+++ Records for this exercise +++

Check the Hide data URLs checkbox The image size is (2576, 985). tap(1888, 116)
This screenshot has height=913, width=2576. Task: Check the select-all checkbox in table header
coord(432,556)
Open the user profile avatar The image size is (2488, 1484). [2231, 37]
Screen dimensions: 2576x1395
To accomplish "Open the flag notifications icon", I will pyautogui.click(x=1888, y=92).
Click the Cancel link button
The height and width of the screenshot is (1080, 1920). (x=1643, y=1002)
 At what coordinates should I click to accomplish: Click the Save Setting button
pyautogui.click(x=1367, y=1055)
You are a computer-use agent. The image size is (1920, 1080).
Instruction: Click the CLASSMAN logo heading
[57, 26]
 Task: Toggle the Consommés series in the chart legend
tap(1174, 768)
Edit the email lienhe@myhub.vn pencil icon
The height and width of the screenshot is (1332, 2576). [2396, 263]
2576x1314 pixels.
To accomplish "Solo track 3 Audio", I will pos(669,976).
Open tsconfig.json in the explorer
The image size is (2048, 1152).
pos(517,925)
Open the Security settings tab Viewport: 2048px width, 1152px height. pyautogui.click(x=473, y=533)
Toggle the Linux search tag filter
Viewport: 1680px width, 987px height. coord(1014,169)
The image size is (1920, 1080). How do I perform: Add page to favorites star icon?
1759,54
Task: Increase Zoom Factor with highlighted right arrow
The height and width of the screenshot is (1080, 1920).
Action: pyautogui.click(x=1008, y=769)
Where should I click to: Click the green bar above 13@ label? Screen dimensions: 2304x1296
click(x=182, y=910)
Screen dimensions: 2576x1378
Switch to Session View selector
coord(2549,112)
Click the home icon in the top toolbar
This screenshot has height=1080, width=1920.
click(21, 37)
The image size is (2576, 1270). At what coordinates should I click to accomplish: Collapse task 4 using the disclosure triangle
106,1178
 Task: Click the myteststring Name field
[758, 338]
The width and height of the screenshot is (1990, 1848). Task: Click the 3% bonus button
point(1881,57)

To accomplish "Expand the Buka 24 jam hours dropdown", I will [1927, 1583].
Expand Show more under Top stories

+++

Work instruction =>
The entries above need to be repeated in full, exactly as written.

Written response =>
Check the Hide data URLs checkbox The image size is (2576, 985). tap(1888, 116)
This screenshot has height=913, width=2576. Task: Check the select-all checkbox in table header
coord(432,556)
Open the user profile avatar The image size is (2488, 1484). [2231, 37]
Screen dimensions: 2576x1395
To accomplish "Open the flag notifications icon", I will pyautogui.click(x=1888, y=92).
Click the Cancel link button
The height and width of the screenshot is (1080, 1920). (x=1643, y=1002)
 At what coordinates should I click to accomplish: Click the Save Setting button
pyautogui.click(x=1367, y=1055)
You are a computer-use agent. The image size is (1920, 1080).
Instruction: Click the CLASSMAN logo heading
[57, 26]
 Task: Toggle the Consommés series in the chart legend
tap(1174, 768)
Edit the email lienhe@myhub.vn pencil icon
The height and width of the screenshot is (1332, 2576). [2396, 263]
2576x1314 pixels.
To accomplish "Solo track 3 Audio", I will pos(669,976).
Open tsconfig.json in the explorer
The image size is (2048, 1152).
pos(517,925)
Open the Security settings tab Viewport: 2048px width, 1152px height. pyautogui.click(x=473, y=533)
Toggle the Linux search tag filter
Viewport: 1680px width, 987px height. coord(1014,169)
The image size is (1920, 1080). How do I perform: Add page to favorites star icon?
1759,54
Task: Increase Zoom Factor with highlighted right arrow
The height and width of the screenshot is (1080, 1920).
Action: pyautogui.click(x=1008, y=769)
Where should I click to: Click the green bar above 13@ label? Screen dimensions: 2304x1296
click(x=182, y=910)
Screen dimensions: 2576x1378
Switch to Session View selector
coord(2549,112)
Click the home icon in the top toolbar
This screenshot has height=1080, width=1920.
click(21, 37)
The image size is (2576, 1270). At what coordinates should I click to accomplish: Collapse task 4 using the disclosure triangle
106,1178
 Task: Click the myteststring Name field
[758, 338]
The width and height of the screenshot is (1990, 1848). Task: Click the 3% bonus button
point(1881,57)

To accomplish "Expand the Buka 24 jam hours dropdown", I will [1927, 1583].
Expand Show more under Top stories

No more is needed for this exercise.